▶ **GOAL**:
Please render the material below as a Markdown table with the columns "No." and "Line", one row per line, omitting blank lines and the pictures.

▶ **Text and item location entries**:

-------

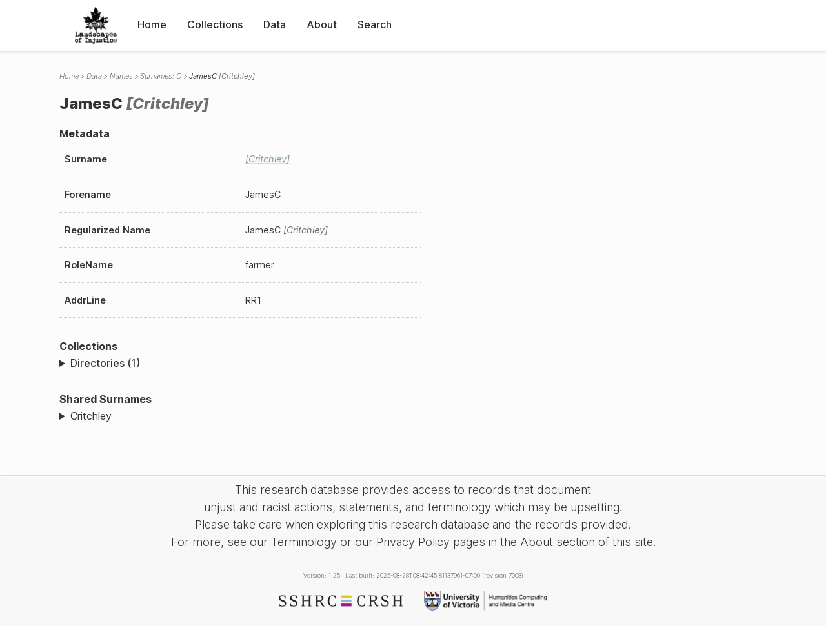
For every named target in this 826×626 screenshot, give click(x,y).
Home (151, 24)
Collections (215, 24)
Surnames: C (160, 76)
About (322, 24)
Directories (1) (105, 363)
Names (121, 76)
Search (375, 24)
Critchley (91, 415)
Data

-------

▶ **OUTPUT BELOW**:
| No. | Line |
|---|---|
| 1 | For every named target in this 826×626 screenshot, give click(x,y). |
| 2 | Home (151, 24) |
| 3 | Collections (215, 24) |
| 4 | Surnames: C (160, 76) |
| 5 | About (322, 24) |
| 6 | Directories (1) (105, 363) |
| 7 | Names (121, 76) |
| 8 | Search (375, 24) |
| 9 | Critchley (91, 415) |
| 10 | Data |